Fig. 6: Rings formed from DNA nanotubes contract upon addition of a molecular crowder or heating. | Nature Communications

Fig. 6: Rings formed from DNA nanotubes contract upon addition of a molecular crowder or heating.

From: Triggered contraction of self-assembled micron-scale DNA nanotube rings

Fig. 6

a Confocal images of uncontracted (left) and contracted (right) DNA nanotube rings formed from 50 nM DNA tiles, 500 nM starPEG-(KA7)4 in 1x PBS and 10 mM MgCl2 without and with 25 wt% 500 kDa dextran. Scale bar: 2 μm. b DNA nanotube ring diameter after 15 min heating to 35 and 40 °C, respectively (Mean ± SD, n = (31, 30, 30) DNA nantube rings analyzed per condition).

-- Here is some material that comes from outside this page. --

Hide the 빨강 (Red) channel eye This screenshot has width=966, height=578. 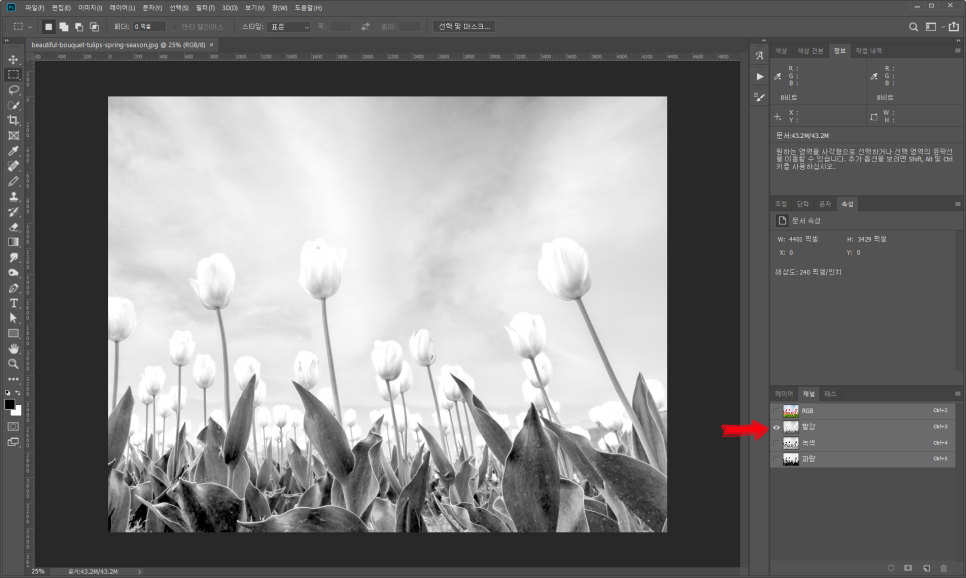coord(777,427)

Mann-Whitney test with p-values from left to right: ****≤0.0001, *0.0106. c DNA nanotube ring diameter for different molecular weights of 25 wt% dextran (2'500, 35'000, 70'000, 250'000, 500'000 g/mol) (Mean ± SD, n = (32, 32, 31, 32, 31, 30) DNA nanotube rings analyzed per condition). Mann–Whitney test with p-values from left to right: ****≤0.0001, *0.0221, *0.0434, ns 0.5787. d Experimental DNA nanotube ring diameter reduction by depletion attraction as a function of molecular weight of dextran at 25 wt% (black, identical to data points in c, constant total number of dextran monomers). Depletion theory (turquoise, see text and Supplementary Note 3) assumes a penetrable layer of crosslinkers (thickness p) around DNA nanotubes (thickness d0). Parameters fitted to experimental ring diameters (black, see c (Mean ± SD, n = (32, 32, 31, 32, 31, 30) DNA nanotube rings analyzed per condition)): DNA nanotube diameter d0 = 18.6 ± 2.4 nm, penetration depth p = 11.0 ± 3.3 nm, attraction strength due to crosslinkers εcross/kBT = 0.31 ± 0.14. Source data are provided as a Source Data file.